AIM OF THE TASK
Find and copy each line of the listing below that has the word "with" in it.

——

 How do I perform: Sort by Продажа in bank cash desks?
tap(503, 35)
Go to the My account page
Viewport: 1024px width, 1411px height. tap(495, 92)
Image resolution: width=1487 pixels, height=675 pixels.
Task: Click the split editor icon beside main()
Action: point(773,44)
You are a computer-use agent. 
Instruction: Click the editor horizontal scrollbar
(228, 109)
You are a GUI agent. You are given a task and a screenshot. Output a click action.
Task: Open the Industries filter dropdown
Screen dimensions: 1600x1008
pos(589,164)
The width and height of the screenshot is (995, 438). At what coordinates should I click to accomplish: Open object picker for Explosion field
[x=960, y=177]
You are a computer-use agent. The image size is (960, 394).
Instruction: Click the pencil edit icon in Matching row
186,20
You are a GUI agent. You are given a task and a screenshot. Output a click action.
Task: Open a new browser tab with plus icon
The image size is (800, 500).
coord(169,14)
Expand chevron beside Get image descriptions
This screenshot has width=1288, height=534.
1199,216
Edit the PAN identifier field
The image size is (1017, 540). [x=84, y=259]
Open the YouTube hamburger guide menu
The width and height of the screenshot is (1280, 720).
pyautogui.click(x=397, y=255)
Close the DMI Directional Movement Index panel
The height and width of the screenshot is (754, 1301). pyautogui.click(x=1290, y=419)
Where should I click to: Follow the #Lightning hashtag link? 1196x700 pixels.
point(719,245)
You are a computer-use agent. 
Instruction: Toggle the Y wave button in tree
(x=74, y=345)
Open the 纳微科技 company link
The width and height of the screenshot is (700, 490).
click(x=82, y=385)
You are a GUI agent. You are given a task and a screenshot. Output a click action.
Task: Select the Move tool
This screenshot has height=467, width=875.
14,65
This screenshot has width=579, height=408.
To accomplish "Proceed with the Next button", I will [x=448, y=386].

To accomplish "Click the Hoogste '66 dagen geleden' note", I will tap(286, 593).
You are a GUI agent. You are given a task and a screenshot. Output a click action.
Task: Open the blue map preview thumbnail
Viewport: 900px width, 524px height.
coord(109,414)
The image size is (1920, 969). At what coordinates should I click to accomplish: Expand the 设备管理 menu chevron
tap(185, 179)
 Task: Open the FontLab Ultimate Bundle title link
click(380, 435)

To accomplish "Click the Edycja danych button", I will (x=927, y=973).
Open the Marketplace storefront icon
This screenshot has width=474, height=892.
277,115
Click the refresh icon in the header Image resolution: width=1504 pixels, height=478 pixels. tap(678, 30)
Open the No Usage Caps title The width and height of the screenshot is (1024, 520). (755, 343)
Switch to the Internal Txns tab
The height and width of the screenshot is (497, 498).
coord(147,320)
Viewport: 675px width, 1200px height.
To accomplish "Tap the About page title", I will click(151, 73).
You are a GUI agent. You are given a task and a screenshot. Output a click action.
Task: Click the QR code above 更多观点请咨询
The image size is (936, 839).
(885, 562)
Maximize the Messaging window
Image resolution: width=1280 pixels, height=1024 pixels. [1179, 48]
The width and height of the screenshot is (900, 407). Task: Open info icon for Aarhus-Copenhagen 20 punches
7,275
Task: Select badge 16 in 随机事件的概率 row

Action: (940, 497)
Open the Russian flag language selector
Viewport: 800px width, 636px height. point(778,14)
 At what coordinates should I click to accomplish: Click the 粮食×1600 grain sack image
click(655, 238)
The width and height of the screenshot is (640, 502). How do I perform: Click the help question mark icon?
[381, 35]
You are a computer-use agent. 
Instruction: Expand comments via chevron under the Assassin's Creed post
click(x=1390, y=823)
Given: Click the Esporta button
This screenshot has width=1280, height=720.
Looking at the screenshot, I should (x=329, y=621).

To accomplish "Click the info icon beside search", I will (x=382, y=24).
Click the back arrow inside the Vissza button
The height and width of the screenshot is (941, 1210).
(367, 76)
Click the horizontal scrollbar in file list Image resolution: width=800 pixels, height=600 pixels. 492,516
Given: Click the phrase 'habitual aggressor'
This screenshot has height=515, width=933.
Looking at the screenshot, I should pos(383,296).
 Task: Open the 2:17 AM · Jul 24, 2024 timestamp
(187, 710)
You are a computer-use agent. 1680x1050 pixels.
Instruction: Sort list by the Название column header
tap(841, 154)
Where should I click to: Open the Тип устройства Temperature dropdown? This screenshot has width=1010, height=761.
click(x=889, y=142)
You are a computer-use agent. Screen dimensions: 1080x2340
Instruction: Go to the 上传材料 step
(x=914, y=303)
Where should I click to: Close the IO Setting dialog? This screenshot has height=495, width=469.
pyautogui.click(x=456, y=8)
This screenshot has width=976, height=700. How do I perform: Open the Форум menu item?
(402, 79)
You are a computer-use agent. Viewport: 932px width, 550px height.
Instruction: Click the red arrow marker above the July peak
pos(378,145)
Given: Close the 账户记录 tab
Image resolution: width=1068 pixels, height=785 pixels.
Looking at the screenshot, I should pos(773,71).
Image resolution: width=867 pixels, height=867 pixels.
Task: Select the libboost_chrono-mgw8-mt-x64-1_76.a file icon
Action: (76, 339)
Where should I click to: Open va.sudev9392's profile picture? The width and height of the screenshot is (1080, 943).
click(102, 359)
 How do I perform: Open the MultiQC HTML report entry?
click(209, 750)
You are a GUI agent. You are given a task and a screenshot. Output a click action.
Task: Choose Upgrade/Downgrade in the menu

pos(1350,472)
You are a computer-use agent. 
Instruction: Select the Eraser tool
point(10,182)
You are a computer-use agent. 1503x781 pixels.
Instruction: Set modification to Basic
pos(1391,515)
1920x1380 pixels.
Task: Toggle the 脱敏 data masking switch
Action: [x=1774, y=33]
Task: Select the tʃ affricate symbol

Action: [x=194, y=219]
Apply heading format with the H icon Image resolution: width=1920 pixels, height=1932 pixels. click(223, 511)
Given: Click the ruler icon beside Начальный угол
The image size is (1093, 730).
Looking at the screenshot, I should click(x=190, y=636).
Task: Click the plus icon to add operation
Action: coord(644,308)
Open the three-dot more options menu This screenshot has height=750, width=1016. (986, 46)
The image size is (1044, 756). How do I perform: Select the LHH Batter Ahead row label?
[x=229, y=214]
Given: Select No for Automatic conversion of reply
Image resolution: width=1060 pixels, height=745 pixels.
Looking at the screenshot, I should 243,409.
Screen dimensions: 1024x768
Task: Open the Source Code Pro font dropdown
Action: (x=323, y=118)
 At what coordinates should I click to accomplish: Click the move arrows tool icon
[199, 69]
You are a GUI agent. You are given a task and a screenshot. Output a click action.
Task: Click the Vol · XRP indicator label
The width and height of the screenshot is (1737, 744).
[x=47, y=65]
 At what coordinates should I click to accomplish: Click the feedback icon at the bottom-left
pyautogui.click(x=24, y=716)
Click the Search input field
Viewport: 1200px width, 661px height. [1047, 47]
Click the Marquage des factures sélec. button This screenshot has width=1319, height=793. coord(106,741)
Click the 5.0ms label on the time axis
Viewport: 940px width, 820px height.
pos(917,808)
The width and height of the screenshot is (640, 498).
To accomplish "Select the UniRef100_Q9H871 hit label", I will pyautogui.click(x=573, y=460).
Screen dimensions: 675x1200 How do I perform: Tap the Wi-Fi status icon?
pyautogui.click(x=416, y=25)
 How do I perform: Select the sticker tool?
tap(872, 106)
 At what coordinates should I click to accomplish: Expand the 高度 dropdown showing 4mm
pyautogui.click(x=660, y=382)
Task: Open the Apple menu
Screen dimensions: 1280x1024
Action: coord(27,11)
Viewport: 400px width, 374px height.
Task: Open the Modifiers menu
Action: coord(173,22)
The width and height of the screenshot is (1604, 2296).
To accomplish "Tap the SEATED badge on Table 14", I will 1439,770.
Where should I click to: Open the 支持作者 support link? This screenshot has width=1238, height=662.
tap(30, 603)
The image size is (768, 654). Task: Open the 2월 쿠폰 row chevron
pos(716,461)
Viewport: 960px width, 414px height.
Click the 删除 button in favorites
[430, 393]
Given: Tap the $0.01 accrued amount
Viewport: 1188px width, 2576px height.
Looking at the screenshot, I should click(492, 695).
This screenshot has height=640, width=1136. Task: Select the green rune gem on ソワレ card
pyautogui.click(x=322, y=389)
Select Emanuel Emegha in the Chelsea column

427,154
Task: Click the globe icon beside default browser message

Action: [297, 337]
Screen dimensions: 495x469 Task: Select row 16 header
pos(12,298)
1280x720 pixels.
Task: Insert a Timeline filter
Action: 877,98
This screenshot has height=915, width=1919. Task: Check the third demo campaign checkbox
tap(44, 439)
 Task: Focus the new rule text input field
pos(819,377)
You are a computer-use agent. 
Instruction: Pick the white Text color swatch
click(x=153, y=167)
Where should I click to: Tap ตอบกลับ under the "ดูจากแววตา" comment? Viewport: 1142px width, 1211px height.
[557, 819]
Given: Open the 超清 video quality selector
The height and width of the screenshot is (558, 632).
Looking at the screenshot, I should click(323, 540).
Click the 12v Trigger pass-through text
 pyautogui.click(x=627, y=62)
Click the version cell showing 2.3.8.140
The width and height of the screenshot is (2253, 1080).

——

RESULT FOR THIS EXERCISE
Task: Open a new browser tab with plus icon
To accomplish "Proceed with the Next button", I will [x=448, y=386].
Apply heading format with the H icon Image resolution: width=1920 pixels, height=1932 pixels. click(223, 511)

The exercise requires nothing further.